*Prompt:* Take the records below from their first line through the line holding "Screen dimensions: 439x303", and set each of those lines down exactly, without pictures.

▽

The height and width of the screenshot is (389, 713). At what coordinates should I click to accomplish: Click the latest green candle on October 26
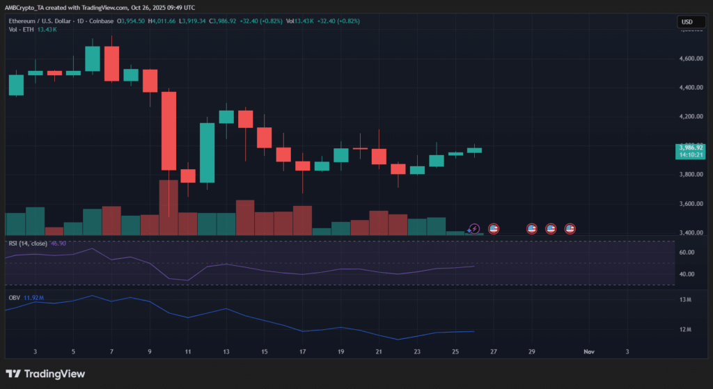click(x=474, y=150)
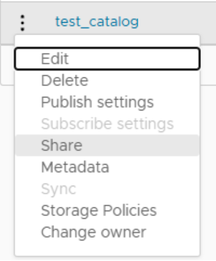Choose Edit from the context menu
Viewport: 216px width, 261px height.
tap(107, 59)
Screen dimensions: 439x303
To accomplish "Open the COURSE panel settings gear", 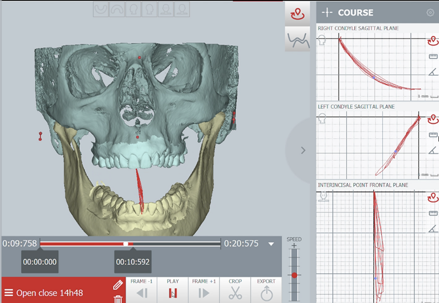I will pos(431,12).
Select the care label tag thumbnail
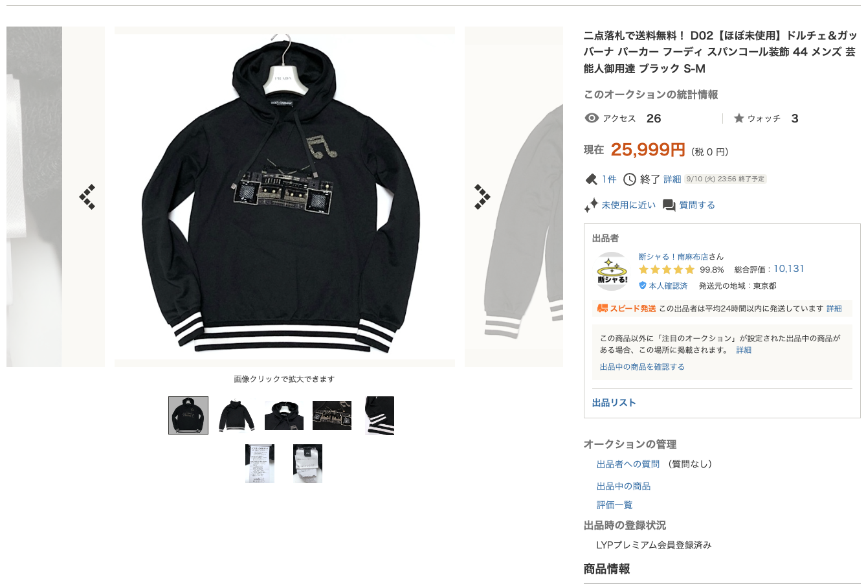866x588 pixels. click(x=260, y=464)
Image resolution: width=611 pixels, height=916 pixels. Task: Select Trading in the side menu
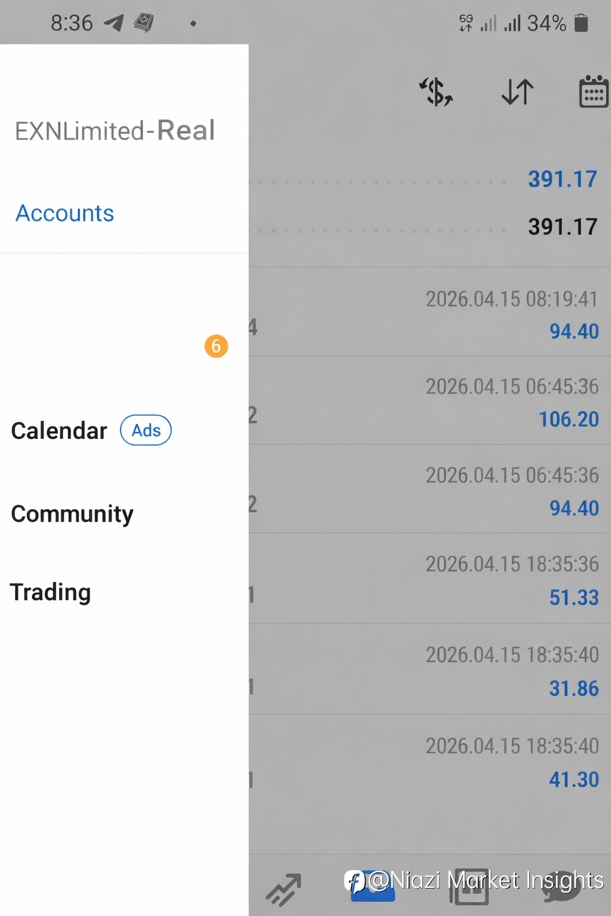[x=51, y=592]
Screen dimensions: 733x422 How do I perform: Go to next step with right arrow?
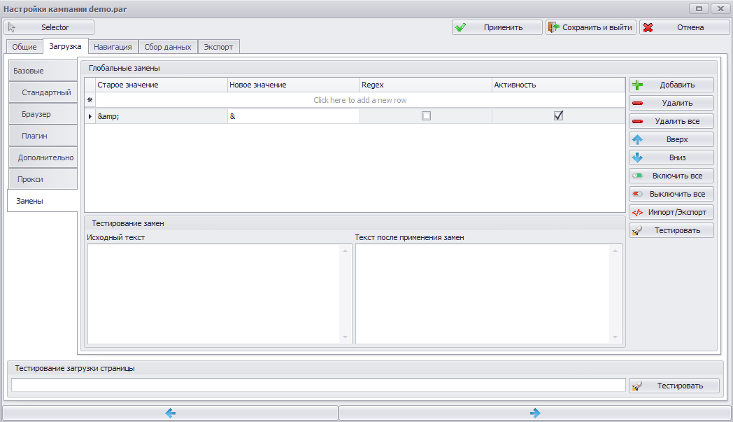pos(535,413)
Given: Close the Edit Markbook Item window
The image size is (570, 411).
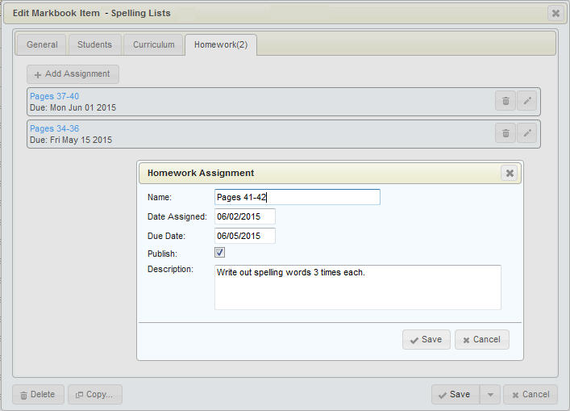Looking at the screenshot, I should click(x=555, y=13).
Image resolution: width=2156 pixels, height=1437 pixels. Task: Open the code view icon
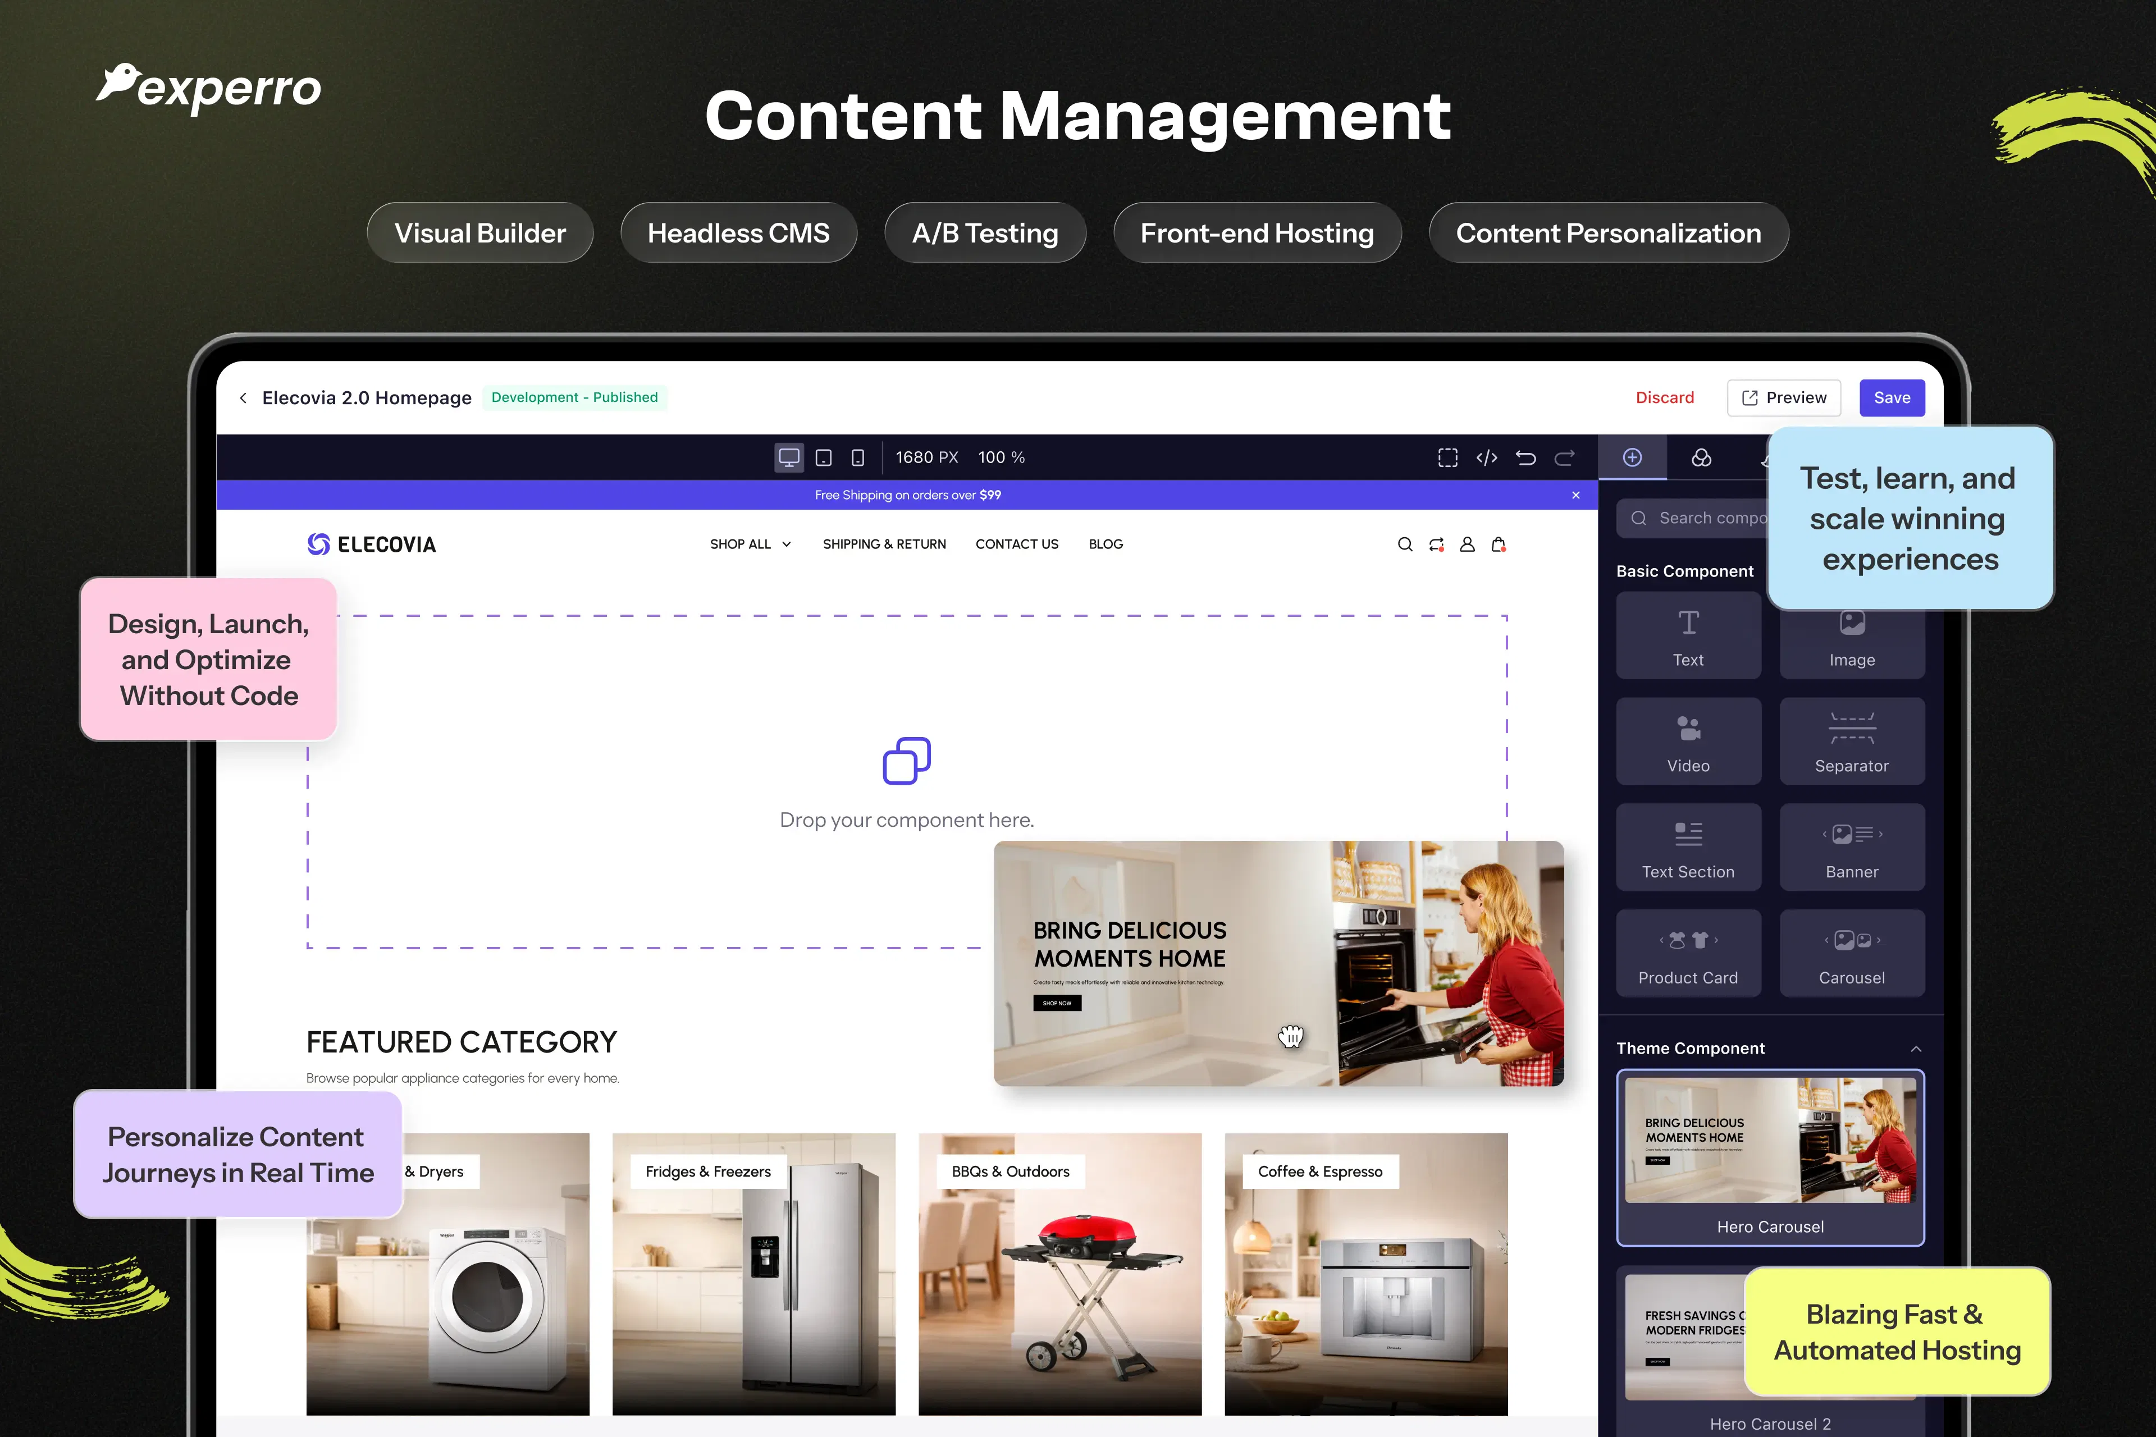tap(1487, 457)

△

*Exercise response:*
The height and width of the screenshot is (389, 713). At what coordinates should I click to accomplish: Click the latest green candle on October 26
click(x=474, y=150)
Choose Edit from the context menu
Viewport: 216px width, 261px height.
tap(107, 59)
Screen dimensions: 439x303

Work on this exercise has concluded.